_DIRECTIONS FOR THIS TASK_
Convert the listing lines that start with the one containing "第1章: 直播回放汇总 (24, 162)" and end with the one containing "Sin categorizar (57, 666)", both included, into a JSON array of strings, one string per line, with blank lines omitted.

═══ DATA SUPPLIED ═══

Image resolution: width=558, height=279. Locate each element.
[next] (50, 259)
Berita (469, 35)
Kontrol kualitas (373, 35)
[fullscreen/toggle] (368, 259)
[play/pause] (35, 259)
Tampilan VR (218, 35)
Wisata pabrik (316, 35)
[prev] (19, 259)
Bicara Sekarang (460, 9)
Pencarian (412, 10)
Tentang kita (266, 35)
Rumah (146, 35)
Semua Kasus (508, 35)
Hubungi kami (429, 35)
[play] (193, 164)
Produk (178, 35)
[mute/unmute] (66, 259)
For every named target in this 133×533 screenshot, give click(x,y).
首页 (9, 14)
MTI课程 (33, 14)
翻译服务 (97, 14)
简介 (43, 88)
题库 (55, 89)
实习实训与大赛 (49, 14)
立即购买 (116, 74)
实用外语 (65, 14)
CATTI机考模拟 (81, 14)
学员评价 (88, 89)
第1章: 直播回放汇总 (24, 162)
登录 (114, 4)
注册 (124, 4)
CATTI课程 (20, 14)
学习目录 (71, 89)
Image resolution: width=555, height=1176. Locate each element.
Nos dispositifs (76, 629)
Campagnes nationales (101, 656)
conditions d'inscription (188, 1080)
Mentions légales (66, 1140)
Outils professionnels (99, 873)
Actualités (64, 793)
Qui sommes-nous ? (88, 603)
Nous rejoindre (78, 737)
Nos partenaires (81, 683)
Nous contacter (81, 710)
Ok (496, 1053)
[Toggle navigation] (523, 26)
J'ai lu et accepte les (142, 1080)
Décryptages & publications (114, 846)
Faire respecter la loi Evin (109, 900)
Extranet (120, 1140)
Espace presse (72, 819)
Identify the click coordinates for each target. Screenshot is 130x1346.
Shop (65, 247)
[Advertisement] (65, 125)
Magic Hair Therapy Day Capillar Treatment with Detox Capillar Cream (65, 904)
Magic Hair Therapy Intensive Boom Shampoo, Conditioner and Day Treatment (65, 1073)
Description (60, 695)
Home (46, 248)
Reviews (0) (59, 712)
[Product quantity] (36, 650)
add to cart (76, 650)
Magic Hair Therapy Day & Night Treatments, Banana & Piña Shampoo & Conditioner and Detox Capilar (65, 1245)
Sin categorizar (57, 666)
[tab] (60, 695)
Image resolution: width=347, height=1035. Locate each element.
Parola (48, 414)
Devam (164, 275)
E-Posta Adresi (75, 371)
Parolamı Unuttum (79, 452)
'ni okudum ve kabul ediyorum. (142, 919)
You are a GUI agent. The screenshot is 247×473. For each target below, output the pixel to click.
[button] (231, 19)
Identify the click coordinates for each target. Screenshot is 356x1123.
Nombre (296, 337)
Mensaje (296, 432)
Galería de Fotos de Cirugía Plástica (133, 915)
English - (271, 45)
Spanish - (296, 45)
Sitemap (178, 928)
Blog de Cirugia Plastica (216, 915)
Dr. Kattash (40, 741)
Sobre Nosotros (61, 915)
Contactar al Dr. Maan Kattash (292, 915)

═══

_RESPONSE_
[
  "第1章: 直播回放汇总 (24, 162)",
  "登录 (114, 4)",
  "注册 (124, 4)",
  "CATTI课程 (20, 14)",
  "学习目录 (71, 89)",
  "Image resolution: width=555, height=1176. Locate each element.",
  "Nos dispositifs (76, 629)",
  "Campagnes nationales (101, 656)",
  "conditions d'inscription (188, 1080)",
  "Mentions légales (66, 1140)",
  "Outils professionnels (99, 873)",
  "Actualités (64, 793)",
  "Qui sommes-nous ? (88, 603)",
  "Nous rejoindre (78, 737)",
  "Nos partenaires (81, 683)",
  "Nous contacter (81, 710)",
  "Ok (496, 1053)",
  "[Toggle navigation] (523, 26)",
  "J'ai lu et accepte les (142, 1080)",
  "Décryptages & publications (114, 846)",
  "Faire respecter la loi Evin (109, 900)",
  "Extranet (120, 1140)",
  "Espace presse (72, 819)",
  "Identify the click coordinates for each target. Screenshot is 130x1346.",
  "Shop (65, 247)",
  "[Advertisement] (65, 125)",
  "Magic Hair Therapy Day Capillar Treatment with Detox Capillar Cream (65, 904)",
  "Magic Hair Therapy Intensive Boom Shampoo, Conditioner and Day Treatment (65, 1073)",
  "Description (60, 695)",
  "Home (46, 248)",
  "Reviews (0) (59, 712)",
  "[Product quantity] (36, 650)",
  "add to cart (76, 650)",
  "Magic Hair Therapy Day & Night Treatments, Banana & Piña Shampoo & Conditioner and Detox Capilar (65, 1245)",
  "Sin categorizar (57, 666)"
]